KURTZ: Well, congratulations.

SAUNDERS: Thank you. And the thing is, it really has -- rubs off on people who go there. When people are in a happy mood, they're in love. Of course you're going to be affected by it, and I'm not saying that it is wrong to.

The thing is that we really have a double standard about when people flout the law. And that's the thing that I think is wrong in the coverage.

KURTZ: Speaking of double standards, Debra Saunders earlier mentioned Roy Moore. He was the Alabama chief justice who ultimately lost his job over putting that Ten Commandments display in the courthouse. The coverage of that very different than the coverage of this?

INGRAHAM: Both The New York Times and The Washington Post coverage of Roy Moore very much portrayed him as a law breaker. Very ardent, very passionate, following his principles, but very clearly stating that his principles were contrary to the law as laid down by the courts of this country.

Gavin Newsom's profile in The New York Times last week was the most glowing profile I think I had seen in ages in The New York Times. And I guess I'm not surprised about that. But it would be nice if the press didn't cherry pick the way it is going to make heroes in this thing.

KURTZ: You're shaking your head.

FARHI: Well, it's hard to read the coverage and not realize that Gavin Newsom, A, engaged in a political stunt. And, two, an act of civil disobedience. So you can make of it what you will.
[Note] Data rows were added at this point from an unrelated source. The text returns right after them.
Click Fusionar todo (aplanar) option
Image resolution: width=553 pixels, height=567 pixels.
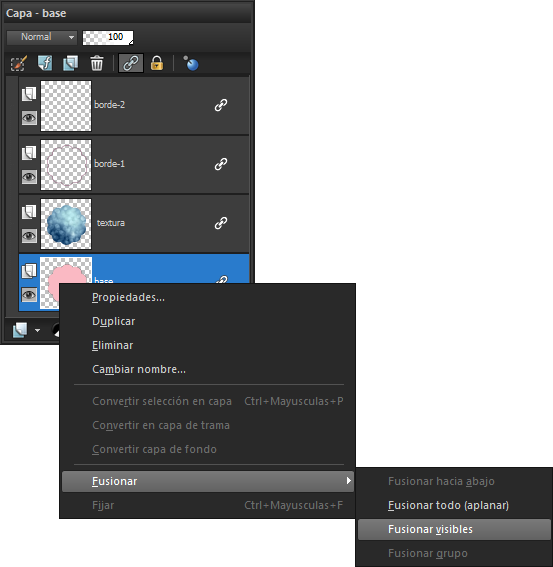click(448, 505)
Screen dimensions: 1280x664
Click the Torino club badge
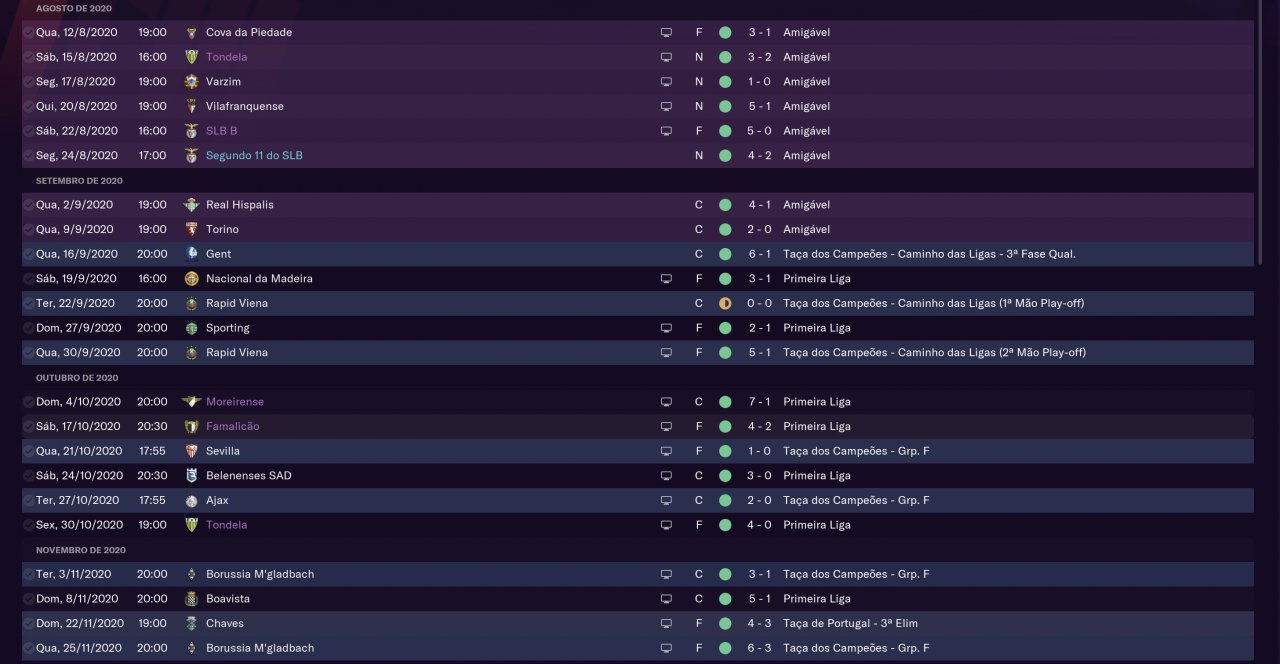click(x=192, y=229)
INGRAHAM: Well, that's going to jail, actually.

(CROSSTALK)

SAUNDERS: Civil disobedience is when you break the law. Now, he's the mayor. So explain to me how when a government decides it is just going flout the law, I guess Roy Moore was engaged in civil disobedience by the same definition.

FARHI: That question is still to be decided by the courts in California, which so far...
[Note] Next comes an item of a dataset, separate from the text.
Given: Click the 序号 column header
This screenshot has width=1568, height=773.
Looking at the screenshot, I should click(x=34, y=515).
INGRAHAM: But he didn't wait for that. He took the law into his own hands.

KURTZ: Just briefly, because we need to move on, have you been struck, Paul Farhi, by anything about the images of the way the whole gay marriage controversy has been covered?

FARHI: Absolutely, very much so. This is a total subset of the entire question. But the way the press likes to cover this is to depict lesbians kissing and touching. It seems to have a great squeamishness about showing two men kissing.

You rarely see that image. The New York Times, for instance, today, has a picture of two lesbians. Rosie O'Donnell certainly is going to get publicity. But you rarely see the men kissing on -- in the media.

KURTZ: OK. Now, turning now to the movie that everyone has been talking about, "The Passion of the Christ," Jami Bernard, critic for The New York Daily News, writes, "The most virulent anti-Semitic movie made since the German propaganda films of World War II."

Debra Saunders, is the press driving this debate about whether or not the movie slanders Jews, or is it just reacting to something that is getting a huge amount of coverage?

SAUNDERS: You know, I think whenever anybody advances any religious belief, there are going to be people from other religions who feel offended. And I think that's part of the reason why you see this kind of coverage. But I also think in the media we have people who are sort of like tolerance Nazis.

They're really tolerant. And if you're not tolerant like them, why, they're going to go after you in a very personal way and they're going to accuse you of being anti-Semitic or too violent or whatever.

KURTZ: Laura, you've passionately defended the movie, which you've seen a couple of times. And here is the cover of National Review, "Mel Gibson's Masterpiece." Does it seem to you that this is another chapter in the culture wars because conservatives seem to be embracing the movie?

INGRAHAM: I think the way it is playing out in the press and the way that there are sort of two camps on this, it is not really Jews versus Christians. I think it's the elites versus the rest of the country. And for David Ansen of "Newsweek," for example, to call this sadism and self-defeating gore, I found interesting.

It is a fine opinion to have, I guess. But it would have been nice if David Ansen also had a similar view toward "Reservoir Dogs," Quentin Tarantino's "Kill Bill," films like "Pulp Fiction," which are hailed as pushing the edge of the envelope.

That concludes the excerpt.